During the marriage, both of you contributed towards the retirement savings, and both of you were likely planning on enjoying the benefits. Contributions to retirement savings are not always in the form of money. A spouse with a lower-paying job or a non-working spouse may have contributed energy and time to the relationship, including taking care of the children and managing the home. Because Washington State is a community property state, retirement earned during the marriage must be shared – irrespective of who contributed more to it.
Couples sometimes ask about savings that occurred before the marriage. This is a separate property and remains with the person who earned it.
Types of Retirement Benefits
Savings and investment plans
Benefits under this category are also called “defined contribution” plans. They include IRAs, 401(k) Plans, and Thrift Savings Plans. In this category of benefits, an employee deposits money into an account. Or in some cases, the employer contributes directly to the employee’s investment plan.

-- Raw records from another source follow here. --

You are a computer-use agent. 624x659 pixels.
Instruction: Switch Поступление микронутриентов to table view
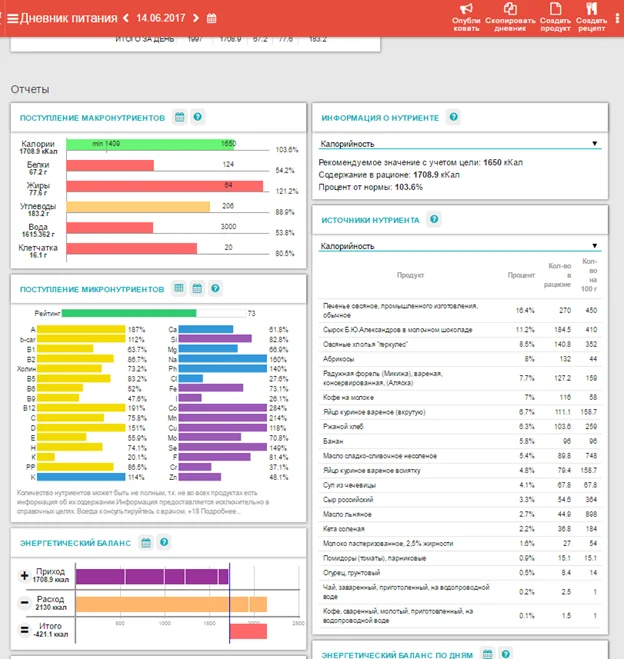point(179,288)
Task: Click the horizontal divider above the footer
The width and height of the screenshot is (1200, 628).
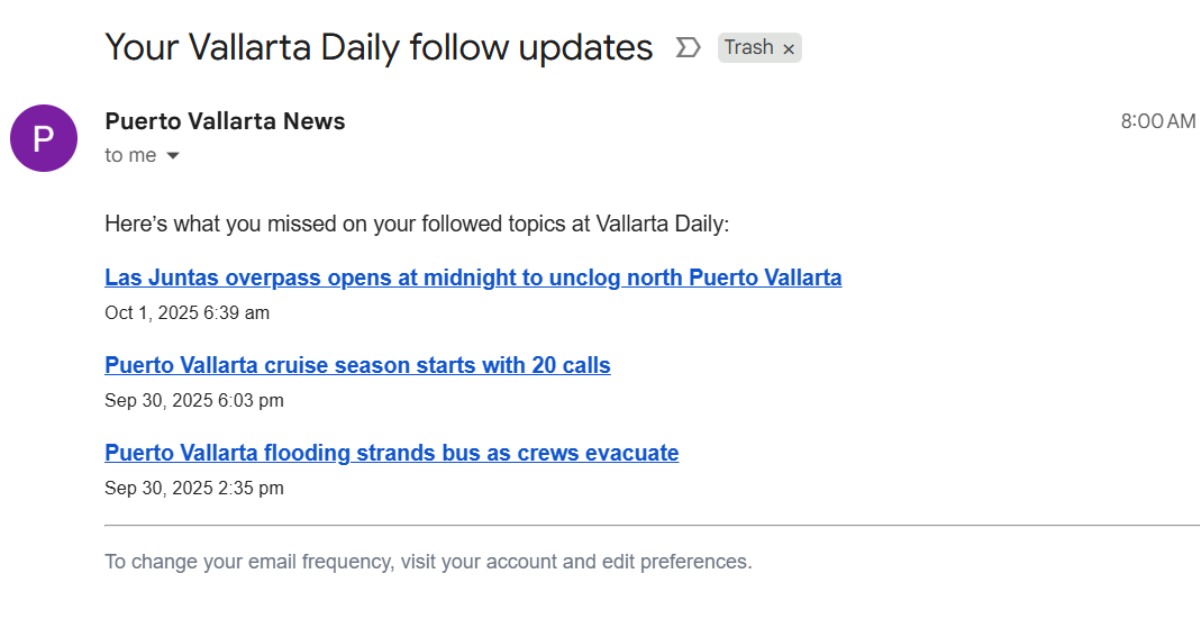Action: (x=650, y=525)
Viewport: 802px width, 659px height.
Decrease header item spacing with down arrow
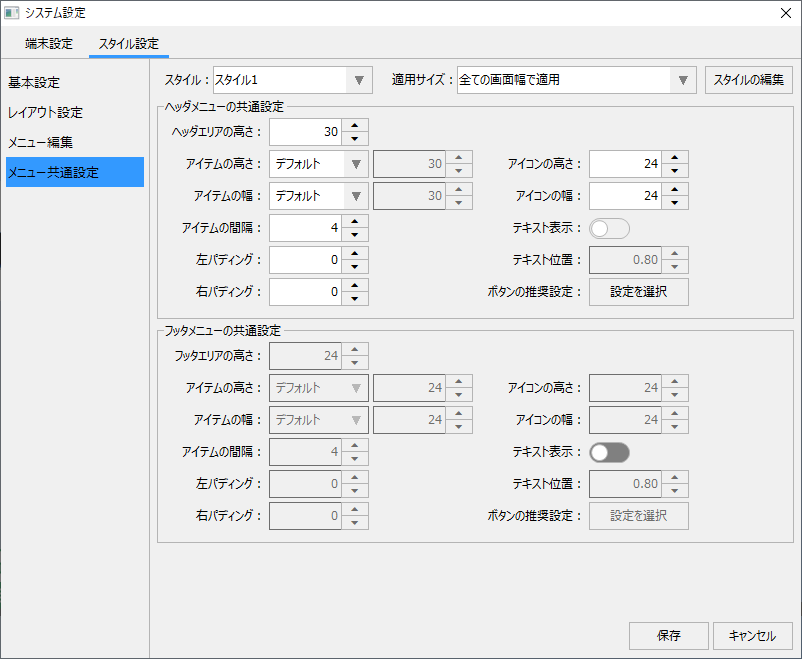355,235
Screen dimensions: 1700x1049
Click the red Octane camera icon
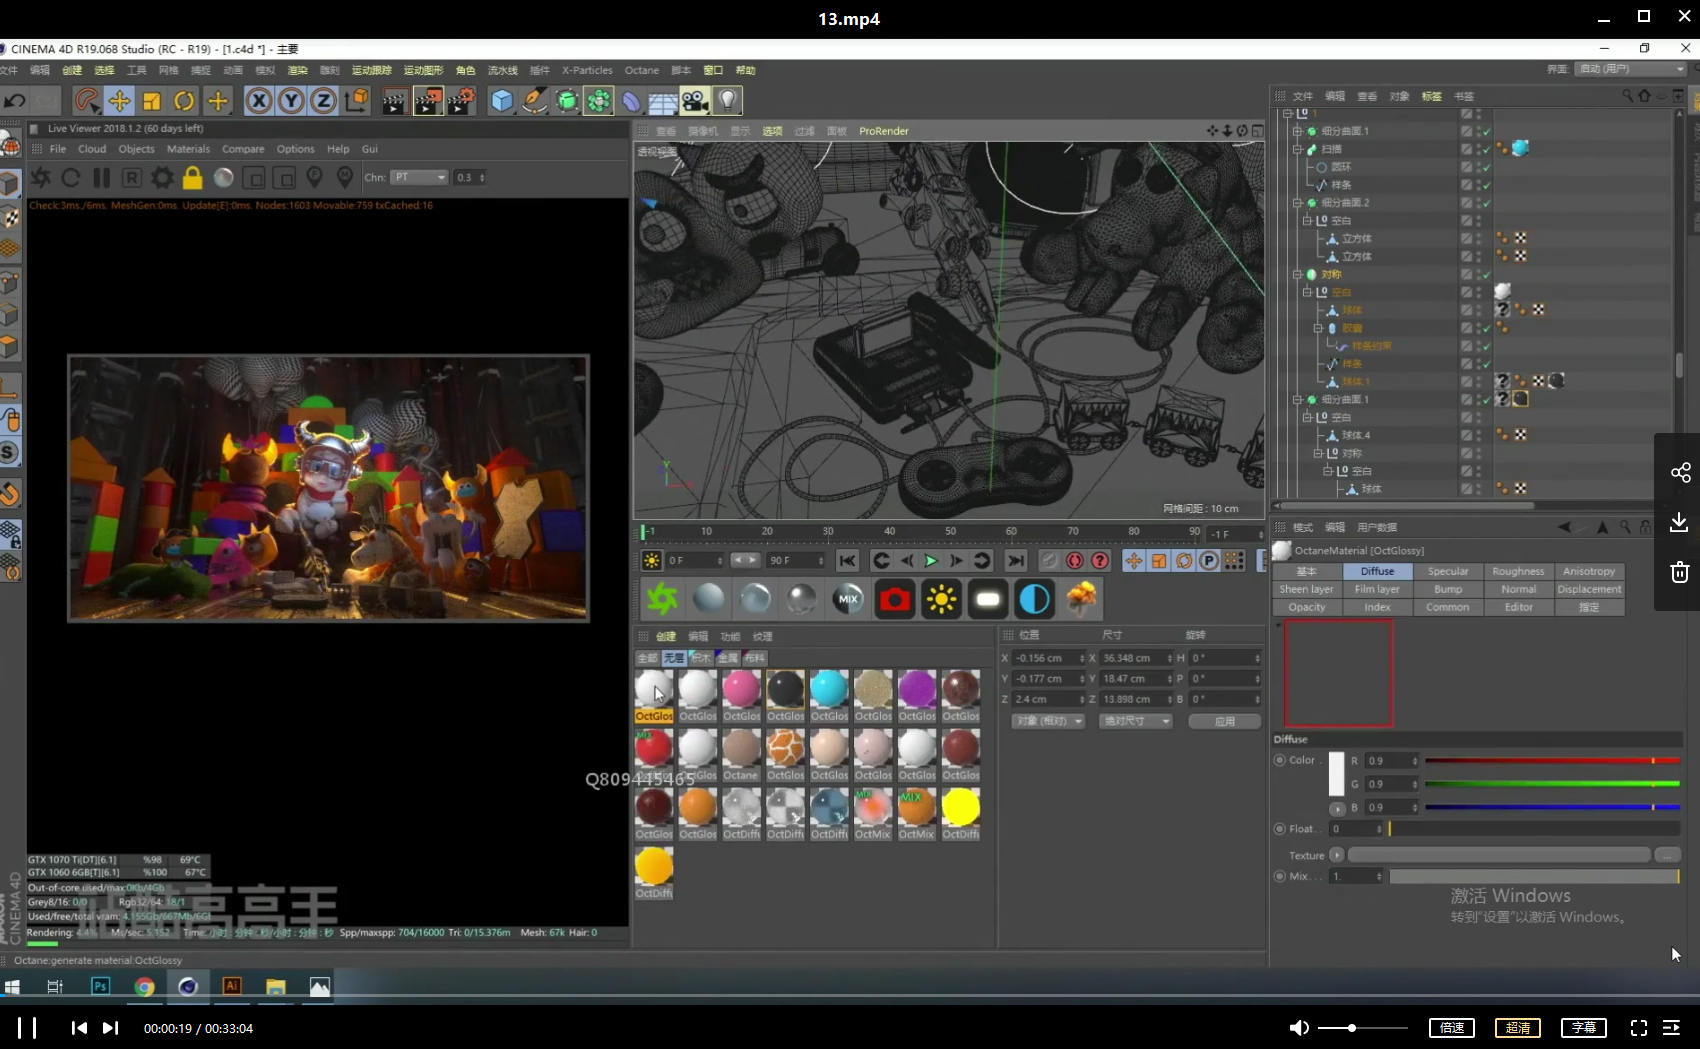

Pension or defined benefits
This category of benefits is usually funded by an employer or labor union. When the individual retires, a specified amount of money is deposited monthly into the retiree’s account for the remainder of the employee’s lifetime.
Dividing the Benefits
To have access to your plans, consult the financial institution responsible for the benefits. The Qualified Domestic Relations Order (QDRO) is an official order sent to the financial organization or the benefits administrator, which is used to divide a benefit between both spouses. For every retirement benefit, you are entitled to, you have to deliver a letter alongside the QDRO telling how the benefit should be divided. The QDRO basically tells the financial institution managing the benefit to create another account in the other party or spouse’s name. One advantage of this is that tax liabilities and other penalties may be avoided. It would help if you talked to your lawyer about this.
Alternatively, one partner might buy out the other spouse with a reasonable and fair investment. For instance, the partner intending to buy out the other might compensate the other with cash, a house, or other property. This, of course, circumvents a lot of administrative and legal procedures, but it might incur some penalties and tax liabilities and needs to be solidly agreed upon by both spouses.